#### [Information]

################

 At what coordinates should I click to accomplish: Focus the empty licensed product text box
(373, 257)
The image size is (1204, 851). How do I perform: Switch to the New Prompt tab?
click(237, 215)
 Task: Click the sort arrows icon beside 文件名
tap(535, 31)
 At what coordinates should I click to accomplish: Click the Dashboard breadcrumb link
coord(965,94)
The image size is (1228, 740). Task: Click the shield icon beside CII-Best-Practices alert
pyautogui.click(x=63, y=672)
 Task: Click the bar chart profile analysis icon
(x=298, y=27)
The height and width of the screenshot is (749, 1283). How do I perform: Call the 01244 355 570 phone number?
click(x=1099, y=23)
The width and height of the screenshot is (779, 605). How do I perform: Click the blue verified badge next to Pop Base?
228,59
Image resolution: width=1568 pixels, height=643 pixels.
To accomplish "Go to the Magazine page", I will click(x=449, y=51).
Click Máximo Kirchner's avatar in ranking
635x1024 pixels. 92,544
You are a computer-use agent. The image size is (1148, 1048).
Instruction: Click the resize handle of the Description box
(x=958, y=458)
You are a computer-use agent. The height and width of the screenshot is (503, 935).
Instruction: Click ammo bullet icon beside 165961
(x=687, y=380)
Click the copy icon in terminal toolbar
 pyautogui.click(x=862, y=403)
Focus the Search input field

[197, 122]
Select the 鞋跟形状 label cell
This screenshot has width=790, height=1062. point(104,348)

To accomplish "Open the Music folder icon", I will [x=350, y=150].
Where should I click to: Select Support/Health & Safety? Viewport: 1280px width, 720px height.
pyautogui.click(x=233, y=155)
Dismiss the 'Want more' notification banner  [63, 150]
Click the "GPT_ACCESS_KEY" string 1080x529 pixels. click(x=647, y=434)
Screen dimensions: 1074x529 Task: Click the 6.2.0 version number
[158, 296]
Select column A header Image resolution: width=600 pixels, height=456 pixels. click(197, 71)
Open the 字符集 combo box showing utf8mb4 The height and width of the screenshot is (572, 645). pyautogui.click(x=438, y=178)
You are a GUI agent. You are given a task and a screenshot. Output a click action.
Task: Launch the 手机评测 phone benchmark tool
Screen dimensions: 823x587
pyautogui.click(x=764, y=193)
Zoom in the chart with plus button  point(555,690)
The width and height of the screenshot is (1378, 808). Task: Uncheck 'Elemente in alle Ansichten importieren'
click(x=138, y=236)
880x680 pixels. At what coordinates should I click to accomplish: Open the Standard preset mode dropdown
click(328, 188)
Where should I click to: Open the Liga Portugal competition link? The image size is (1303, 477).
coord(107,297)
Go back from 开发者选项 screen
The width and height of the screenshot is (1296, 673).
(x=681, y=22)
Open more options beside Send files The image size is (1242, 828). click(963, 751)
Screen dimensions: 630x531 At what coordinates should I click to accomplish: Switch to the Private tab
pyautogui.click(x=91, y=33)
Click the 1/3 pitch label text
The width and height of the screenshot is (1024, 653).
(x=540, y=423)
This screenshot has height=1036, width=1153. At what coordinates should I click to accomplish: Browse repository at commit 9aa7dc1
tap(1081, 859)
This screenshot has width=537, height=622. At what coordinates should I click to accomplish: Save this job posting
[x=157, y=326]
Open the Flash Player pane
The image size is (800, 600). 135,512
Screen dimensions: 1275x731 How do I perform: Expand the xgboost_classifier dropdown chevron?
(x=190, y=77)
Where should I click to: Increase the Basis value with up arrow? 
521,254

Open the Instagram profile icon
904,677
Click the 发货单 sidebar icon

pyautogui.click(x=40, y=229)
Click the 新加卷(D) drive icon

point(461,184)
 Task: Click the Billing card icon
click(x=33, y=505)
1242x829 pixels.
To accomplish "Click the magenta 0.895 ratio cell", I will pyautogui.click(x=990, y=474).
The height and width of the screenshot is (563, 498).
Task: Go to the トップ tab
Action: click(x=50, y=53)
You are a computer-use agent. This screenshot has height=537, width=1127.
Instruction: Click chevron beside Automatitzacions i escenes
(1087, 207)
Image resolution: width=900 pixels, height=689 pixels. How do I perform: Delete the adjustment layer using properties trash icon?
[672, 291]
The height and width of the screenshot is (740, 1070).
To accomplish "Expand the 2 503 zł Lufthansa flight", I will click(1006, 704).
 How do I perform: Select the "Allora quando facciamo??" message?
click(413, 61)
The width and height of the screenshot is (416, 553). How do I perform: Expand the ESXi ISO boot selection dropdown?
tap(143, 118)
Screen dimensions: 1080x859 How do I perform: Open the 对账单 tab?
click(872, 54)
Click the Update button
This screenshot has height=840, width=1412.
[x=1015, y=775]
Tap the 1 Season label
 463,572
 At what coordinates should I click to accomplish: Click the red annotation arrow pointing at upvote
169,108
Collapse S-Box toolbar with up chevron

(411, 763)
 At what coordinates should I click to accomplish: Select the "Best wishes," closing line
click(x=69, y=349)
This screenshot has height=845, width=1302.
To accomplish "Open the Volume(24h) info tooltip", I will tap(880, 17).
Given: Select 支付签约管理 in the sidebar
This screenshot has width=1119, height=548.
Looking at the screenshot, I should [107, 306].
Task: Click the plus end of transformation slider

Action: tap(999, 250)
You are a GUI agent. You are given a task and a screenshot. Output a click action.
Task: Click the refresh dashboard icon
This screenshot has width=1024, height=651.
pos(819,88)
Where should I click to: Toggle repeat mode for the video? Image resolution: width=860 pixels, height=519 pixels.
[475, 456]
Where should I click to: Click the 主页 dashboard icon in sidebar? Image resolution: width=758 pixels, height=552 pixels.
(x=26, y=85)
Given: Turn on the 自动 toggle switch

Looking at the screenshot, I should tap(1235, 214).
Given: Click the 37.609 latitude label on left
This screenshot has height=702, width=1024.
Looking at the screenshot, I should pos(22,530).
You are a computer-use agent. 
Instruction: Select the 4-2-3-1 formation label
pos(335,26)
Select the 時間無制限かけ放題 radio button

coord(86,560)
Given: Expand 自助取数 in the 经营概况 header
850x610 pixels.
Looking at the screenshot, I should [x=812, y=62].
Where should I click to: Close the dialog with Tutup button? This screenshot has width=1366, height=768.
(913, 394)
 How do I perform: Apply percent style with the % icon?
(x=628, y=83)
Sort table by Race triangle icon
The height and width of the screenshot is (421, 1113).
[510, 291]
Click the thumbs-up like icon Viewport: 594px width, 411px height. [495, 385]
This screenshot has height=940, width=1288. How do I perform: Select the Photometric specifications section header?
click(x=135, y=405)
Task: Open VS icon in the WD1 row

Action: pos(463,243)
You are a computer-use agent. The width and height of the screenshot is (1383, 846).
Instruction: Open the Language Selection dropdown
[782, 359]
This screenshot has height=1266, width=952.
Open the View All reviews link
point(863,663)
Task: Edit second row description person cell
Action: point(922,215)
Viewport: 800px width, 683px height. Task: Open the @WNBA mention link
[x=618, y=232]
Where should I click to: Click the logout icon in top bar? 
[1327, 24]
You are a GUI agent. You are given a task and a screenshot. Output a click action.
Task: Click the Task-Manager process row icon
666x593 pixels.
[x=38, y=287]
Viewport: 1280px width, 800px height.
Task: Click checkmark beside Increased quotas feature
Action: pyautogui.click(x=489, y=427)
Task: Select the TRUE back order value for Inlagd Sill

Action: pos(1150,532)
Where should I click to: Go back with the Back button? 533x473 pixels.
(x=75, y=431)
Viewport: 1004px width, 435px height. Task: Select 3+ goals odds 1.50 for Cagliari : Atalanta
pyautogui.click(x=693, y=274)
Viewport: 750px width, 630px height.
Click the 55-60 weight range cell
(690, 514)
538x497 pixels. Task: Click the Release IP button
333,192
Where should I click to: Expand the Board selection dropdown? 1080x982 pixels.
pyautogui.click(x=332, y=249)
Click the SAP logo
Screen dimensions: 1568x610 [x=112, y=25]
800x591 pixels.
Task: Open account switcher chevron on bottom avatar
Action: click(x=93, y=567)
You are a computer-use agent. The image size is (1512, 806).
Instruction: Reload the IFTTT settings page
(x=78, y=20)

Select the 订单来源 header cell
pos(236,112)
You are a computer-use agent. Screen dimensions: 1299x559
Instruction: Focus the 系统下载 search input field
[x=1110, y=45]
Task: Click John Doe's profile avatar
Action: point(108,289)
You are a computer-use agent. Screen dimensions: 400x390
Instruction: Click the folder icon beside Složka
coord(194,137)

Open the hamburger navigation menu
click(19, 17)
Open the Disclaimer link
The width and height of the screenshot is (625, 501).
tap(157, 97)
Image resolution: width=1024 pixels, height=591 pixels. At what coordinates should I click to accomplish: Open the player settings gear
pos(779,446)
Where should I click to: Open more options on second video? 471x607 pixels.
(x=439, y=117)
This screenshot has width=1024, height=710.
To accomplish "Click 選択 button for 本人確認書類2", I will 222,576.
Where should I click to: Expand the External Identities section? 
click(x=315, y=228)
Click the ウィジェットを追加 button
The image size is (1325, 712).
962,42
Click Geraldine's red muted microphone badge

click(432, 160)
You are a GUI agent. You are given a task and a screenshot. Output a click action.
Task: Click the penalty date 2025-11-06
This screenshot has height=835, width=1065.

################

Within this material, how many lines include the word "computer"? State only the number.

8